Beneath the artifice lies the knowledge that you won't always be a little girl so I write these things for an unknown woman. I can't fathom your experience of me or whether or not today will matter to you in the way it rattled my bones. But you should know, something in me insists this find expression, that there was a day when you were 8 and we sat at a bus stop and I loved you so much I thought my chest was caving in. You should know that there were days when you were just a kid that I struggled with things inside my head that wanted to kill me and you saved my life on the second level of a double-decker bus. You should know that riding in elevators means more than riding in elevators.

Friday
Nov092012

After Looking Through The Things I Thought This Year And Wrote In The Big Black Notebook She Gave Me

My ultimate blessing is a sometimes stumbling into a curious seeing things differently, an escape from the tenacious tyranny of how things supposedly are. I can’t stand a smug realist. Paint them blue and put them all on purple horses. Slap duct tape on their mouths. Stifle their of courses.

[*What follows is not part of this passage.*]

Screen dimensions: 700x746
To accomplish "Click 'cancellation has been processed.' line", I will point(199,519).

When’s the last time you honestly remembered the ignorant galaxies of things you don’t know? How deep into your fallacies are you prepared to go? Open your eyes to the surprise in lies.

There’s a place beyond ambition wholly composed of enchantment. I would take you there if you were still able to say maybe, forgetting time, forgetting money, forgetting everything you know. Where everything rhymes, it tastes like honey, not knowing is how you grow. Gelassenheit.  Look it up.

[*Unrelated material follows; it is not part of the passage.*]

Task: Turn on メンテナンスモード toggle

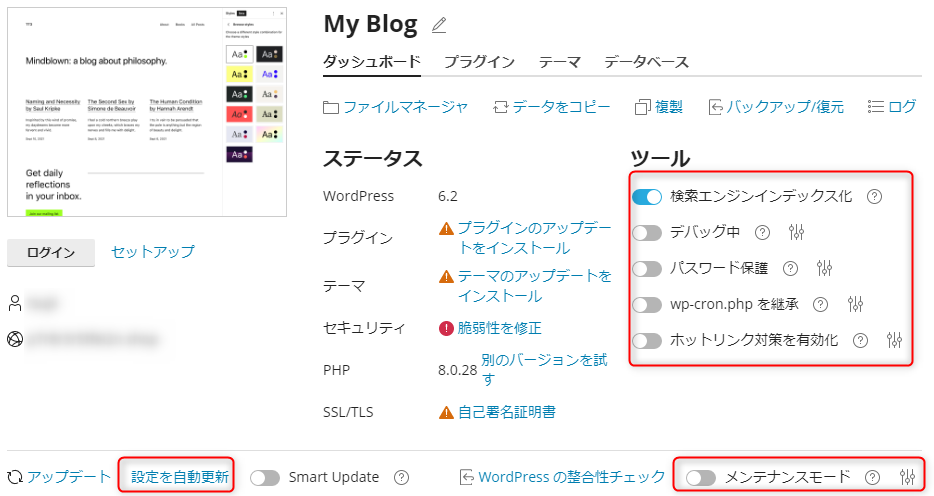Action: coord(700,477)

Torture. Long-suffering patience. Work. Only against the infinite black sky do we behold the silver moon. Hold my hand. Hold it. There’s silver in the lead mine. Subjectivity beyond the subject. I swear it’s true. It’s right outside the door. Shhh. Hush. Listen. Resonance. Not reflections. The light by which we see. This is the way from casualty to casual.

Can you imagine?

After all the scorching and cursing and rotting, we can walk lightly on the world, leaving bare hints of subtle footprints. Not identified with the myth of experience. Fictions again. Exhale. Sigh. Persevere in nothing. Live without why. There’s a bigger kind of life on the other side of die.

Thursday
Nov082012

Some Promises

Lost my daughter today.

Took my son to the doctor and she was supposed to attend the after school program but she forgot and rode the bus to her mom’s house. Lost her key last week. It was dark and a little bit rainy when I found her outside. Her yellow hair flowed out of her black hoodie and my bottom lip did that quiver thing. She wasn’t crying. She had to pee. I imagined 1000 bad things that could’ve happened; yet there she was. She told me she had teriyaki chicken for lunch. I don’t know what’s so wrong with everything. I remember my childhood closet. I used to climb back in there and try to get comfortable—football helmet in my back, Lego. The people at work try to talk to me but I look at the ground a lot. In the car sometimes I sing. When someone knocks on my neighbor’s door, I imagine it’s me knocking on mine. “Hello, Jon,” I would say, “Come in,” but “No,” I’d tell myself, “You come out. Let’s go for a walk.” Some promises are kept. The world is full of gods. Strangers are my best friends. There’s financing available for qualified buyers. Everything depends.

I found my daughter. She was waiting outside.